EXERCISE GOAL —
Write out each record exactly as it stands. No pictures belong in the copy.

THE INPUT —
=-=-=-=-=

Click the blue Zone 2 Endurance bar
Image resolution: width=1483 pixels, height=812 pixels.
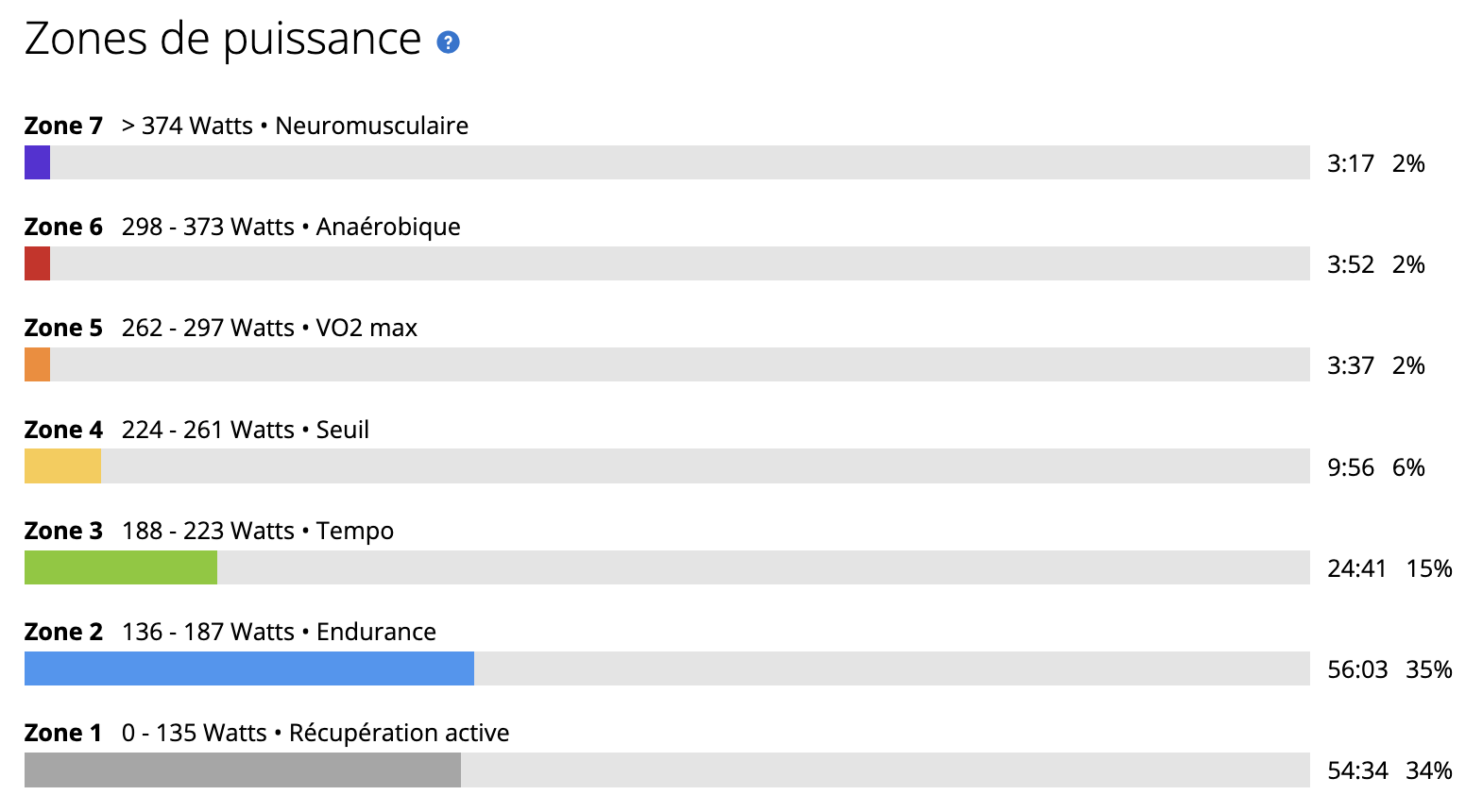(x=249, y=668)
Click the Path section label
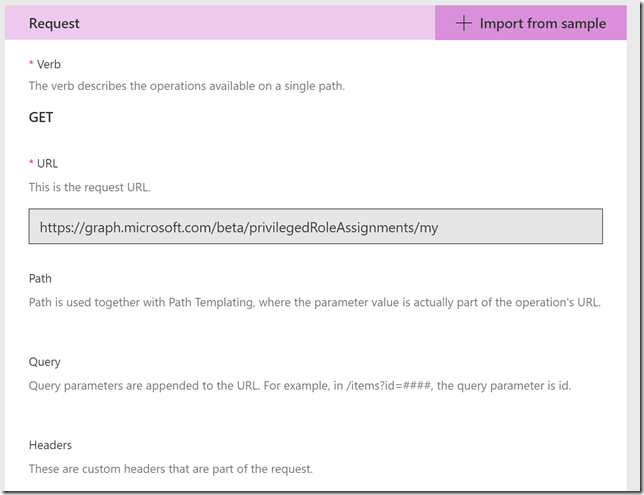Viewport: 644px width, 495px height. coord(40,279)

=-=-=-=-=

RESULT OF THIS TASK —
Click the blue Zone 2 Endurance bar
Image resolution: width=1483 pixels, height=812 pixels.
(x=249, y=668)
Click the Path section label
Viewport: 644px width, 495px height. coord(40,279)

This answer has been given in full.